## THE PROBLEM
Copy the listing below line for line, starting at the line that contains "Where should I click to: Select the Public" and ending at the line that contains "[x=46, y=97]", with both of those lines included. Output nothing else.

## DATA EXTRACT

____

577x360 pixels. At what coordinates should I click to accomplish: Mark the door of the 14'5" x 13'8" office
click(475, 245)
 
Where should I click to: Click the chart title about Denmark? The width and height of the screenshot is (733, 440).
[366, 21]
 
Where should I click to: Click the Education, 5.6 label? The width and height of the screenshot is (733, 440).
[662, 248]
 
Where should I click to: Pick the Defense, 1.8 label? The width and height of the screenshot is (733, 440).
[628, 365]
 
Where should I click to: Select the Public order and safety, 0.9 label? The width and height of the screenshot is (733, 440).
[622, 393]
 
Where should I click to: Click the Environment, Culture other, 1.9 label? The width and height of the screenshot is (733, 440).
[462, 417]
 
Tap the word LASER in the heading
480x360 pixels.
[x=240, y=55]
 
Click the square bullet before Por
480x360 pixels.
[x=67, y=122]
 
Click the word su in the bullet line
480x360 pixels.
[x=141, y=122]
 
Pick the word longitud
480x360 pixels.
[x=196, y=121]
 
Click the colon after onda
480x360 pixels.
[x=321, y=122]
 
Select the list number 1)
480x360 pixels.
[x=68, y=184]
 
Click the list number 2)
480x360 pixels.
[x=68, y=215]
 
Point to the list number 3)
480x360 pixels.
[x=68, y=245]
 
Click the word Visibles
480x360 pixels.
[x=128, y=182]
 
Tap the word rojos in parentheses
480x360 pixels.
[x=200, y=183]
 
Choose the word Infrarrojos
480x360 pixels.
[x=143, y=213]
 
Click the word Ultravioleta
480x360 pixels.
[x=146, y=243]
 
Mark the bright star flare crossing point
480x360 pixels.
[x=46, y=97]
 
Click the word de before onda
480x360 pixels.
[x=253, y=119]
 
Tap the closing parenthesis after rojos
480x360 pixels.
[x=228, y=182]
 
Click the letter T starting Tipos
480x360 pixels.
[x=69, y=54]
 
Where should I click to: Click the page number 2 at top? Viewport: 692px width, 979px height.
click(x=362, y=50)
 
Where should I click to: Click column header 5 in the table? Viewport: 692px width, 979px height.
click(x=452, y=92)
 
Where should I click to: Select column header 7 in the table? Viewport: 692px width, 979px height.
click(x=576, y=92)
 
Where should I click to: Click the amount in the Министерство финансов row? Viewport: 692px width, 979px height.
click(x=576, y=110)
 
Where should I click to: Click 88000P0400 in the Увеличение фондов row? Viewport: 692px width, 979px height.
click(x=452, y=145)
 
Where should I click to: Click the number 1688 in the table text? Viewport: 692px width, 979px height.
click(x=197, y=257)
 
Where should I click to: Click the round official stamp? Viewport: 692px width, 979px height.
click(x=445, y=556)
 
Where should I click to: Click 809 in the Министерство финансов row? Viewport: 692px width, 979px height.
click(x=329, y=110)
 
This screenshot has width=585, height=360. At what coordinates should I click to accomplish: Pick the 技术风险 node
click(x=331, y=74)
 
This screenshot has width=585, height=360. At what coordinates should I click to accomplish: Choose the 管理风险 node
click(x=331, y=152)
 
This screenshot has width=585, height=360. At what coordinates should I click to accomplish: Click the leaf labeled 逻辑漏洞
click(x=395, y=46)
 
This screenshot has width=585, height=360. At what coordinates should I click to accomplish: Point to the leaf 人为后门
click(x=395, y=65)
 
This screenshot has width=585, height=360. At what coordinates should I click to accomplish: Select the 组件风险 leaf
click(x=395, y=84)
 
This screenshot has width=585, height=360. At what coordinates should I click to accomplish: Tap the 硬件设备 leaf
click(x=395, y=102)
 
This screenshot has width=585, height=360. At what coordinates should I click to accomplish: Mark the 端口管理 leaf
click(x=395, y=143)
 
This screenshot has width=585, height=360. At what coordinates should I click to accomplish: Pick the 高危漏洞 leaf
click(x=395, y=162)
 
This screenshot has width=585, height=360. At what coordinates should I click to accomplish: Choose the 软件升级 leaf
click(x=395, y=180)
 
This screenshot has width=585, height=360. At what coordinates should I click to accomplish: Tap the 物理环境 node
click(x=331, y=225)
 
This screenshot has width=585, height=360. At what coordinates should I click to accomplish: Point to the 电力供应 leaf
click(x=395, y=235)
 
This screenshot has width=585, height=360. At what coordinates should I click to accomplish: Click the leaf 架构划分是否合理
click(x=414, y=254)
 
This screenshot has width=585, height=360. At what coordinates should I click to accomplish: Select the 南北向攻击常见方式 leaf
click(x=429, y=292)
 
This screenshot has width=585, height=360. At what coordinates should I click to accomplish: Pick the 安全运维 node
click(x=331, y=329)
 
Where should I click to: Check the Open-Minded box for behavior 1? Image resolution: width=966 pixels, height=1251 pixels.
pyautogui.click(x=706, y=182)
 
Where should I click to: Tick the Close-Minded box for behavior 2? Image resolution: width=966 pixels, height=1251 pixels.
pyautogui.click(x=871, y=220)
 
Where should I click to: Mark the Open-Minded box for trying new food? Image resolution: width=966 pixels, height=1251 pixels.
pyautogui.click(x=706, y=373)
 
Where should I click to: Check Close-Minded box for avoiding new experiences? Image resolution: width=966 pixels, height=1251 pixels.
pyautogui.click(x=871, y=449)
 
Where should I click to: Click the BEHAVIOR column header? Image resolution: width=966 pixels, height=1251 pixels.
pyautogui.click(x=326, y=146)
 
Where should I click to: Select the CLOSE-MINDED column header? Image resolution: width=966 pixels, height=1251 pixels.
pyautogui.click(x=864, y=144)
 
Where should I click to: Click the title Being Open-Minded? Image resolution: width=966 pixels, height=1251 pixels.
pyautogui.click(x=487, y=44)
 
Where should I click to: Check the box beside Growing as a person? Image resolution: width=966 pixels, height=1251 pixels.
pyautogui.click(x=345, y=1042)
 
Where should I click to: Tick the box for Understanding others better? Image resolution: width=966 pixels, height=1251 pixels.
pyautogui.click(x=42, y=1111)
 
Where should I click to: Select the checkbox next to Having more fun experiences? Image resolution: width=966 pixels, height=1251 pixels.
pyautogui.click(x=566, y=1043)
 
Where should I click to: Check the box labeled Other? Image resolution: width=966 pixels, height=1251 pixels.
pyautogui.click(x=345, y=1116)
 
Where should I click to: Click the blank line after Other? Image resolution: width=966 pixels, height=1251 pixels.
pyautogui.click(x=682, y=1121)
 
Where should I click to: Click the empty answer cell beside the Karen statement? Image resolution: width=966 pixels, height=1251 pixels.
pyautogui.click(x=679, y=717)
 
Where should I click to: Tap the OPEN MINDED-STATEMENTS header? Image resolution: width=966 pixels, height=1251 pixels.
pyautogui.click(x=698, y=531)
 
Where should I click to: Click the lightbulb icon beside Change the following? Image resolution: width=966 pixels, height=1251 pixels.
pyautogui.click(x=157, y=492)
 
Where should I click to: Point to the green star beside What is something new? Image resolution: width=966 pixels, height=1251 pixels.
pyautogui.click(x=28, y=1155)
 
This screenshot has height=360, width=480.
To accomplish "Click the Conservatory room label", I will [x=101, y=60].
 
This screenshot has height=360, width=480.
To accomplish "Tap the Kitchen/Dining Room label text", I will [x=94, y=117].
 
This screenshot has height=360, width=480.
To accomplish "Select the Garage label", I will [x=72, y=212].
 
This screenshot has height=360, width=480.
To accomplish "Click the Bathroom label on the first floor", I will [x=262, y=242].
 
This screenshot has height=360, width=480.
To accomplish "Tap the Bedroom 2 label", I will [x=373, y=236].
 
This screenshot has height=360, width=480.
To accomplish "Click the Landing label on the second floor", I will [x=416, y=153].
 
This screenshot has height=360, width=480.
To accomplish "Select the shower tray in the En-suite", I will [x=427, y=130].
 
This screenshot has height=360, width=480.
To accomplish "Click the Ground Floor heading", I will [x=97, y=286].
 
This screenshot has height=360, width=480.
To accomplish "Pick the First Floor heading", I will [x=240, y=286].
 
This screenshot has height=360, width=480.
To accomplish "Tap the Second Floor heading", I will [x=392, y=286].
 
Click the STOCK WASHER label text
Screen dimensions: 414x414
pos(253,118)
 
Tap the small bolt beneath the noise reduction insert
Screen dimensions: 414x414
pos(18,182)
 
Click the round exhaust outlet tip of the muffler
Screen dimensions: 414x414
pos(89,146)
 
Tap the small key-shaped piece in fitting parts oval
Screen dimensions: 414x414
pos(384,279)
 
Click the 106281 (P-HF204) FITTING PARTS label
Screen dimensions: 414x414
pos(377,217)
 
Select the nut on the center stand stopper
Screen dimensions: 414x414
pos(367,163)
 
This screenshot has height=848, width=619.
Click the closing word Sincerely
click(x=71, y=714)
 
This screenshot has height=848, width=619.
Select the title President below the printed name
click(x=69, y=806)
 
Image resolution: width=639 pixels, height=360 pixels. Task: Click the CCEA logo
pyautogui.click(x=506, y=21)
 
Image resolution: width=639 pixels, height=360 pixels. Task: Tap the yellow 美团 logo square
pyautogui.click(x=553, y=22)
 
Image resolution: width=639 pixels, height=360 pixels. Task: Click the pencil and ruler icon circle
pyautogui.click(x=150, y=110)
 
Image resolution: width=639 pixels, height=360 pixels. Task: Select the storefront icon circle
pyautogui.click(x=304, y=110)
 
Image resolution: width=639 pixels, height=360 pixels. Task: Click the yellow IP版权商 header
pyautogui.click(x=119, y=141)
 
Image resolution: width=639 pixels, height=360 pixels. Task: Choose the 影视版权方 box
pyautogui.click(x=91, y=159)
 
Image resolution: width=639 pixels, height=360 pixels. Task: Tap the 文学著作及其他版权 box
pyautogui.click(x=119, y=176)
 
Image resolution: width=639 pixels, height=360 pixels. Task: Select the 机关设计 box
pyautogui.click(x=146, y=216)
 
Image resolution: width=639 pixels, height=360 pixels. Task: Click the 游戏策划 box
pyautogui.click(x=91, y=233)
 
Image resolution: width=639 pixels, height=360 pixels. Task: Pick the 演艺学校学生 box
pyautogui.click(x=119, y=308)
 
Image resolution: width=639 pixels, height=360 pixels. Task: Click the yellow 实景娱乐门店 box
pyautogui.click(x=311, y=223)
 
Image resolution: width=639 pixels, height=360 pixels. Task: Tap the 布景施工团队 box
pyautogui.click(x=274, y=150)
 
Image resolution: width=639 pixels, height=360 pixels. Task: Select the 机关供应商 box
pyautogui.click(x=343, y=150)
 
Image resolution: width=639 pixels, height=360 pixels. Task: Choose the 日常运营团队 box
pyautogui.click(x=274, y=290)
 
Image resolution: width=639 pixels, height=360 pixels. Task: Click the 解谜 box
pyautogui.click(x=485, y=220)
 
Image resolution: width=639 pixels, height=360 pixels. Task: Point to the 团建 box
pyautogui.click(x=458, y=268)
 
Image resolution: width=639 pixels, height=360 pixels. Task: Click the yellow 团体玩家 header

____

## SOLUTION TO THIS TASK
Where should I click to: Select the Public order and safety, 0.9 label? The width and height of the screenshot is (733, 440).
[622, 393]
 
Where should I click to: Click the Environment, Culture other, 1.9 label? The width and height of the screenshot is (733, 440).
[462, 417]
 
Tap the word LASER in the heading
480x360 pixels.
[x=240, y=55]
 
Click the square bullet before Por
480x360 pixels.
[x=67, y=122]
 
Click the word su in the bullet line
480x360 pixels.
[x=141, y=122]
 
Pick the word longitud
480x360 pixels.
[x=196, y=121]
 
Click the colon after onda
480x360 pixels.
[x=321, y=122]
 
Select the list number 1)
480x360 pixels.
[x=68, y=184]
 
Click the list number 2)
480x360 pixels.
[x=68, y=215]
 
Point to the list number 3)
480x360 pixels.
[x=68, y=245]
 
Click the word Visibles
480x360 pixels.
[x=128, y=182]
 
Tap the word rojos in parentheses
480x360 pixels.
[x=200, y=183]
 
Choose the word Infrarrojos
480x360 pixels.
[x=143, y=213]
 
Click the word Ultravioleta
480x360 pixels.
[x=146, y=243]
 
Mark the bright star flare crossing point
480x360 pixels.
[x=46, y=97]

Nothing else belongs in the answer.